'Windy City Rehab' 's Donovan Eckhardt Files $2.2M Defamation Lawsuit Over 'Humiliating' Portrayal

The show's second season was the most "traumatic event Donovan and his family ever endured," and damaged his mental and physical health, the filing claims

Alison Victoria Donovan Eckhardt
Alison Victoria and Donovan Eckhardt. Photo: HGTV

Alison Victoria's former Windy City Rehab costar, Donovan Eckhardt, has filed a lawsuit claiming defamation and emotional distress as a result of his portrayal as a fraudulent "villain" on the second season of the hit HGTV show.

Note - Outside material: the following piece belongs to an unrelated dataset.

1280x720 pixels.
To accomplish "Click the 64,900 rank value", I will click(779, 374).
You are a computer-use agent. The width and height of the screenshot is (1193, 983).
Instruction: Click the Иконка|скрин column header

In a lawsuit filed in Illinois's Cook County Circuit Court on Monday against Discovery Inc. (HGTV's parent company) and Big Table Media (Windy City Rehab's production company), Eckhardt — Victoria's former business partner and the contractor and developer on the show — explains his side of the story, and claims that the series was scripted and edited to make him look like the bad guy, and Victoria, 39, the victim.

Victoria, who is also one of the executive producers of the show, is not listed as a defendant in the filing. Her lawyer had no comment on the filing. HGTV told PEOPLE it does not comment on ongoing litigation.

Eckhardt departed the show in the middle of season 2 after a falling out with Victoria over their projects' finances that played out on screen. The rift, which included Victoria's accusations of questionable payouts to Eckhardt's companies, only heightened tension between the pair following several stop-work orders issued by the city of Chicago, a threatened suspension of Eckhardt's licenses, and two lawsuits from former clients alleging faulty work.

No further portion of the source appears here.